The statement came on Tuesday as dozens of protesters marched in the capital Bujumbura to say they would “never accept” a campaign they call illegal.
Nkurunziza’s announcement that he would stand in a June 26 vote has plunged Burundi into its worst political crisis since its ethnically fuelled civil war ended a decade ago.
“The renewal of the presidential term through direct universal suffrage for five years is not against the Constitution of Burundi,” a Constitutional Court statement said.
Al Jazeera’s Malcolm Webb, reporting from Bujumbura on Tuesday, said that people do not accept the ruling as at least four of the seven Constitutional Court judges had fled the country.
Judge Sylvere Nimpagaritse, the Constitutional Court’s vice-president, fled to Rwanda on Monday.

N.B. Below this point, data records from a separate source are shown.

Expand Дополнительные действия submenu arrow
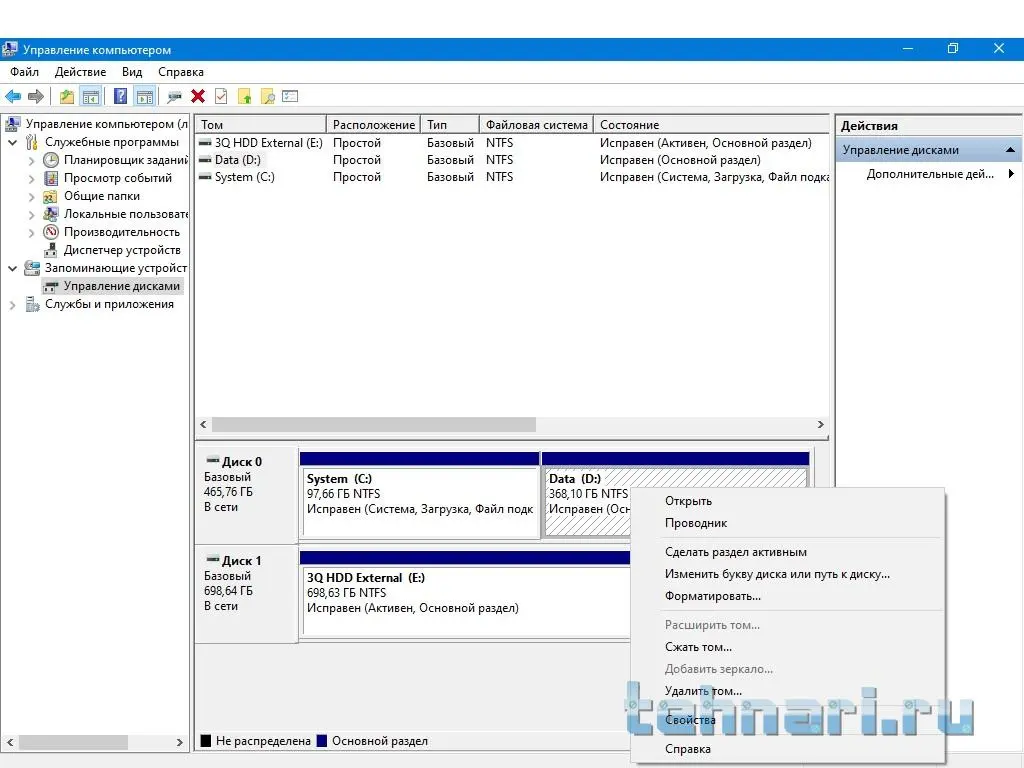coord(1011,174)
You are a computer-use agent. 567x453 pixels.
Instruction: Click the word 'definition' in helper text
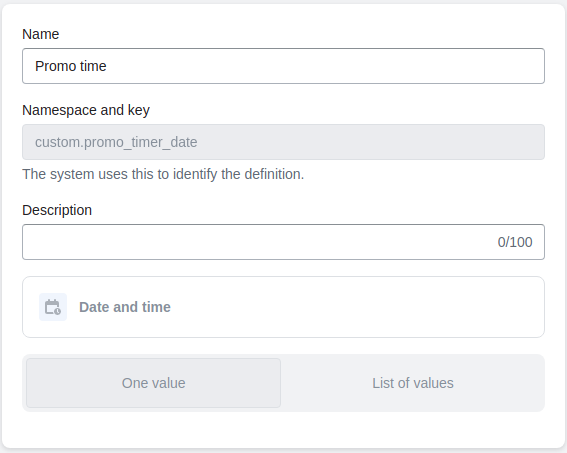(273, 174)
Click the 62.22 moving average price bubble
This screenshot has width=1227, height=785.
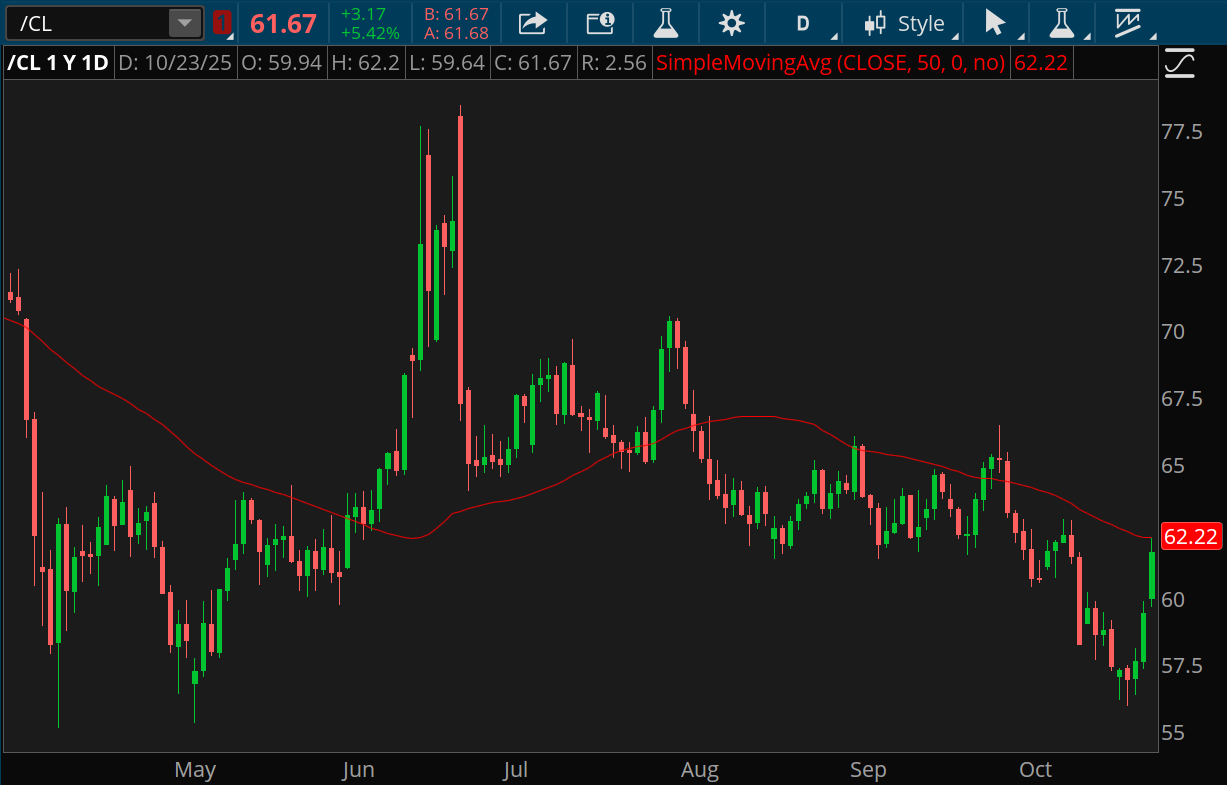pyautogui.click(x=1191, y=537)
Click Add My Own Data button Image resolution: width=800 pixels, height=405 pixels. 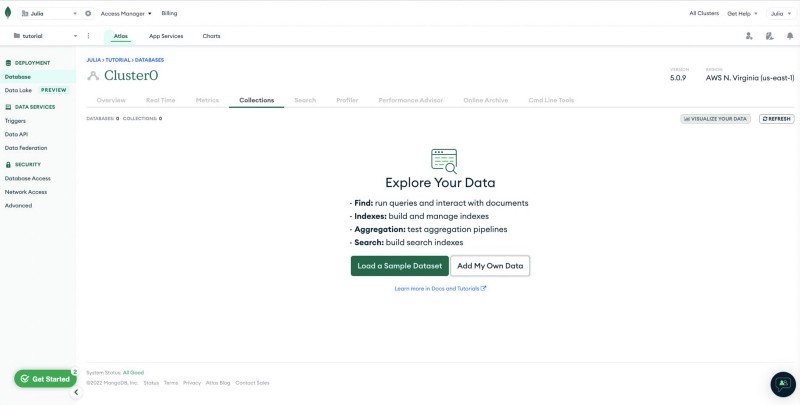(490, 266)
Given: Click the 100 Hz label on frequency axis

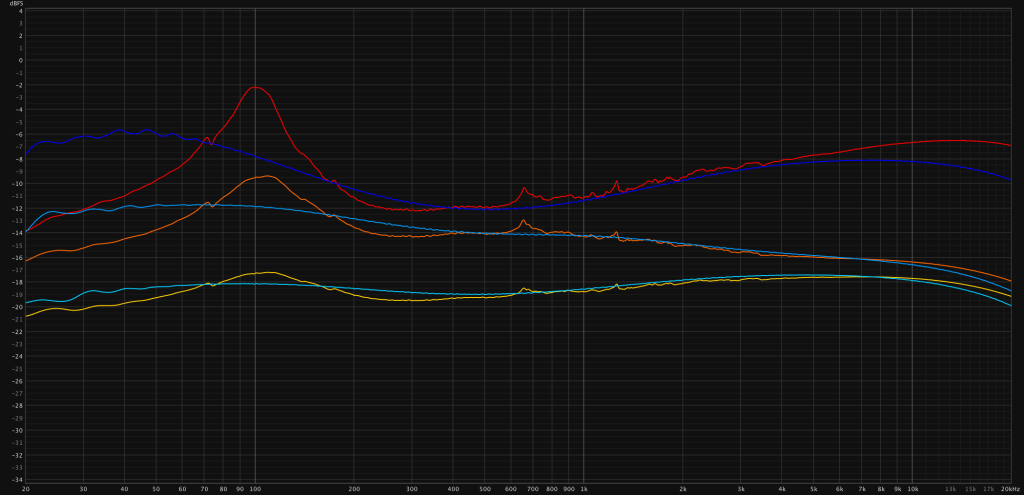Looking at the screenshot, I should tap(255, 489).
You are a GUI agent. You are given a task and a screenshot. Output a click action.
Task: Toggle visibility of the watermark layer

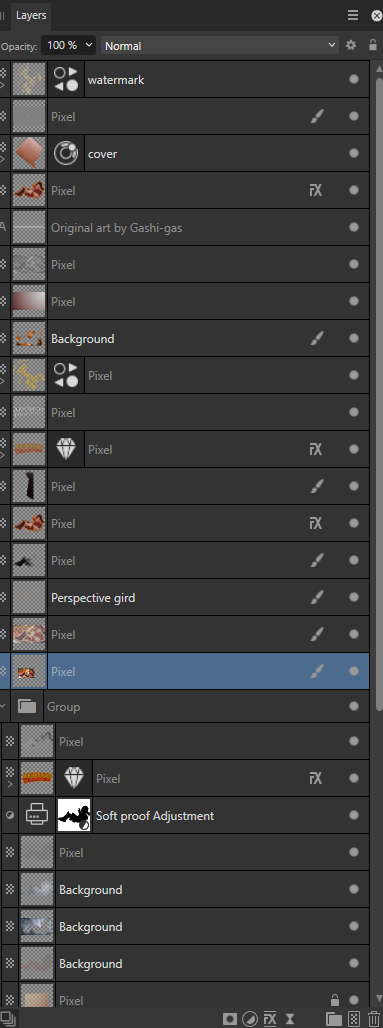(x=354, y=79)
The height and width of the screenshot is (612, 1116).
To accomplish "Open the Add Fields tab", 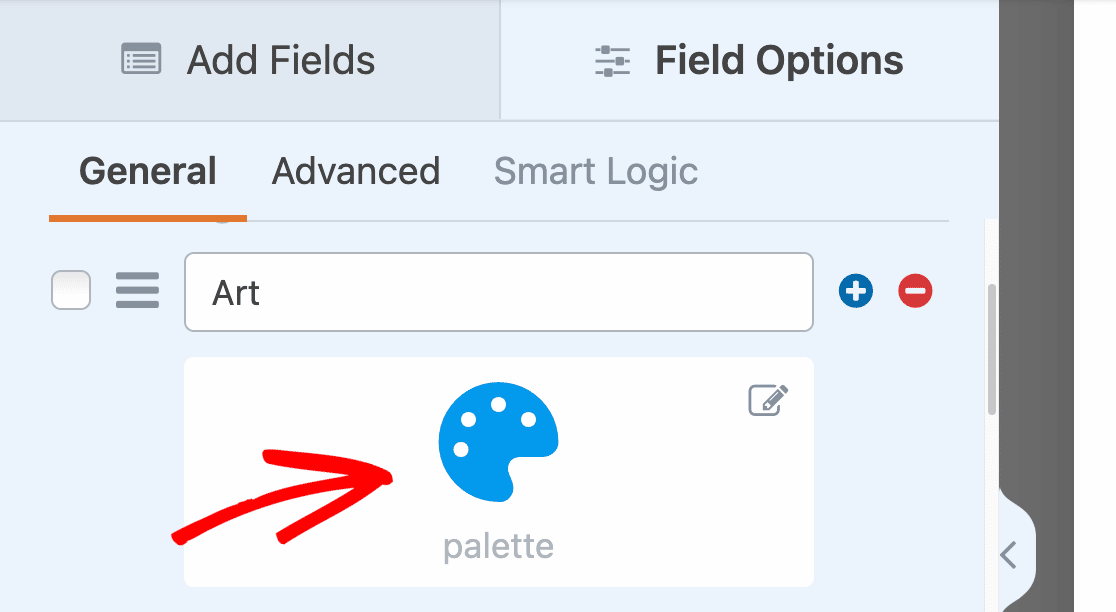I will coord(250,60).
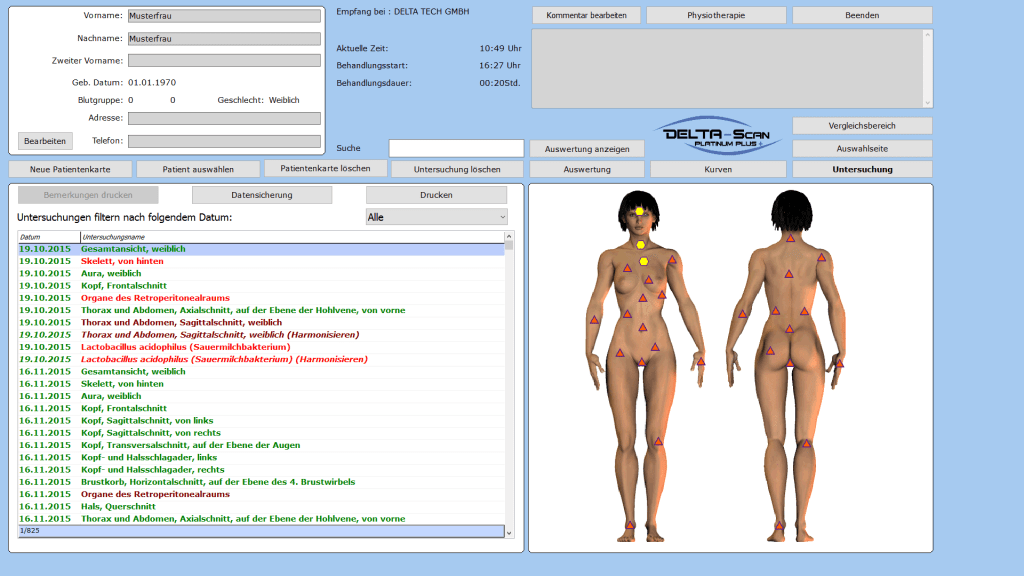Click the triangle marker at the rear neck
The image size is (1024, 576).
click(790, 238)
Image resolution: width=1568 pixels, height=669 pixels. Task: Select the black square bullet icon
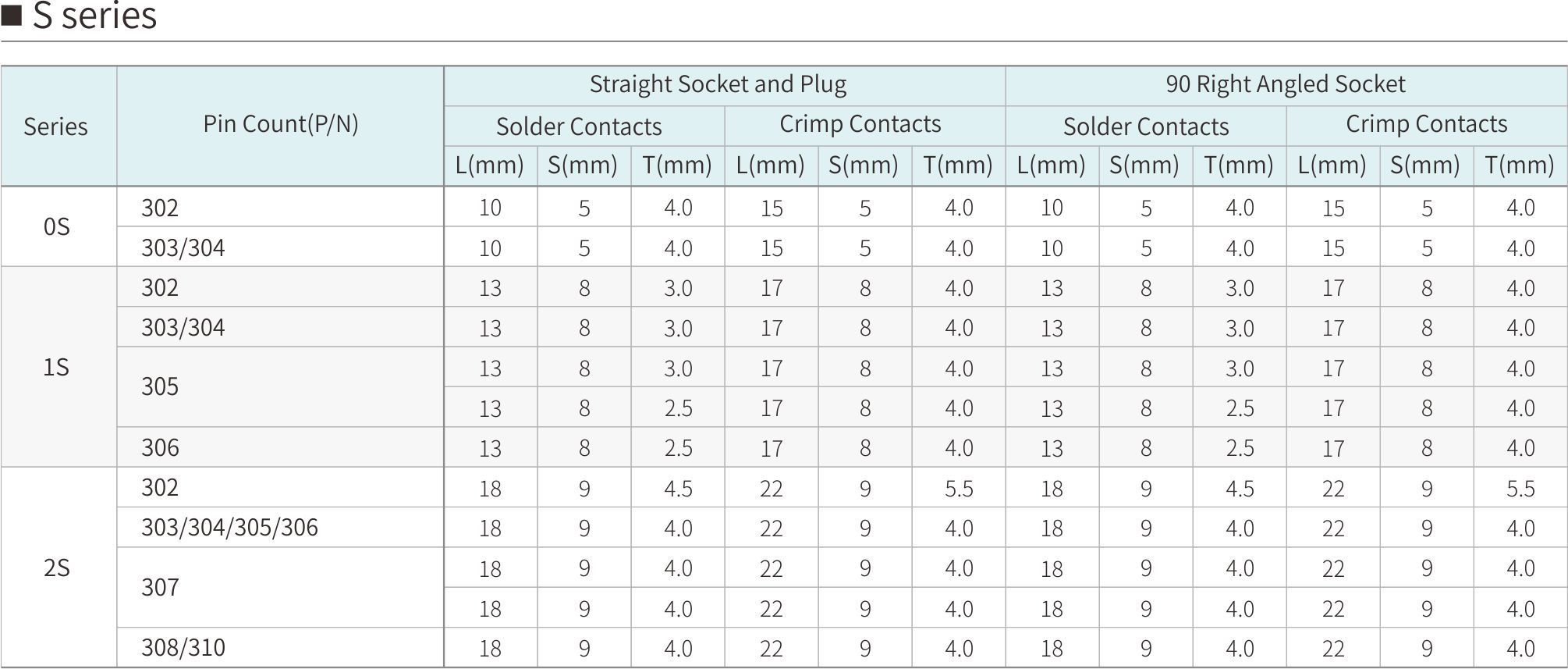tap(12, 15)
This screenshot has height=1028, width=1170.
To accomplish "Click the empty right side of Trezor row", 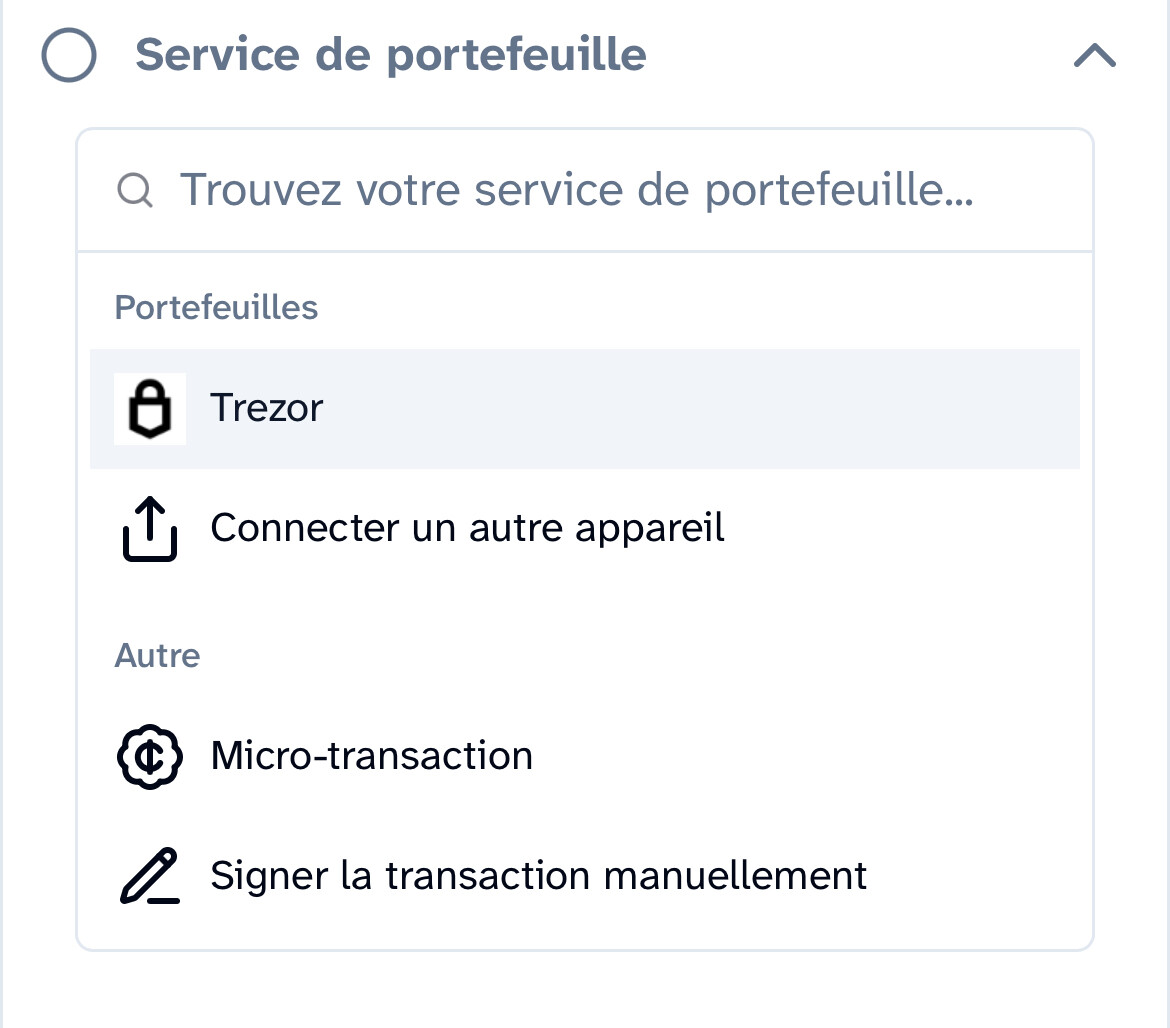I will (x=800, y=409).
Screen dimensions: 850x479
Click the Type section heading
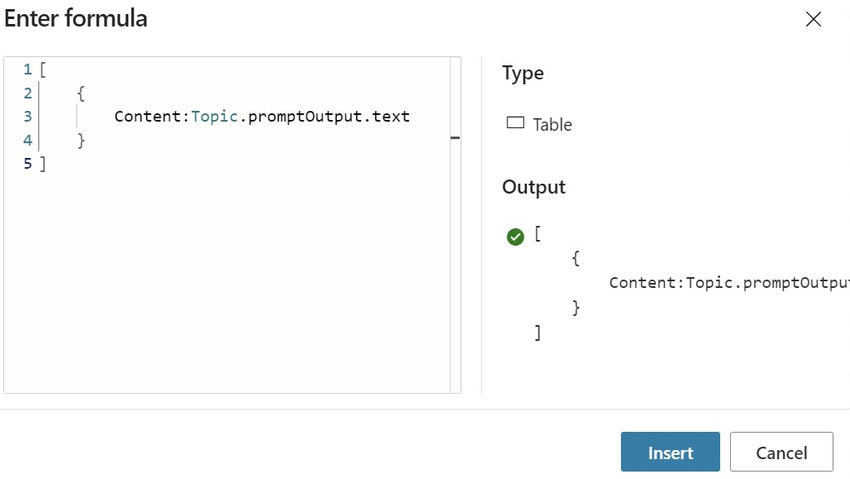coord(522,73)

Nimpagaritse told AFP news agency that the court’s judges had come under “enormous pressure and even death threats” from senior figures, which he refused to name, to approve the disputed candidature of the Nkurunziza.
He said that a majority of the court’s seven judges believed it would be unconstitutional for Nkurunziza to stand again, but had faced “enormous pressure and even death threats” to force them to change their mind.
“In my soul and conscience I decided not to put my signature to a ruling, a decision which is clearly not lawful that would be imposed from the outside, and which has nothing legal about it,” Nimpagaritse said.
Following the court’s ruling, Vice-President Prosper Bazombanza offered an olive branch, promising to release hundreds of protesters and reopen radio stations if the demonstrations stop.
“To create a climate of appeasement, the government is willing to release the young people who were arrested,” Bazombanza said.
He also offered to lift arrest warrants issued against key civil society leaders and reopen independent radio stations, provided that “protests and the insurrection stop”.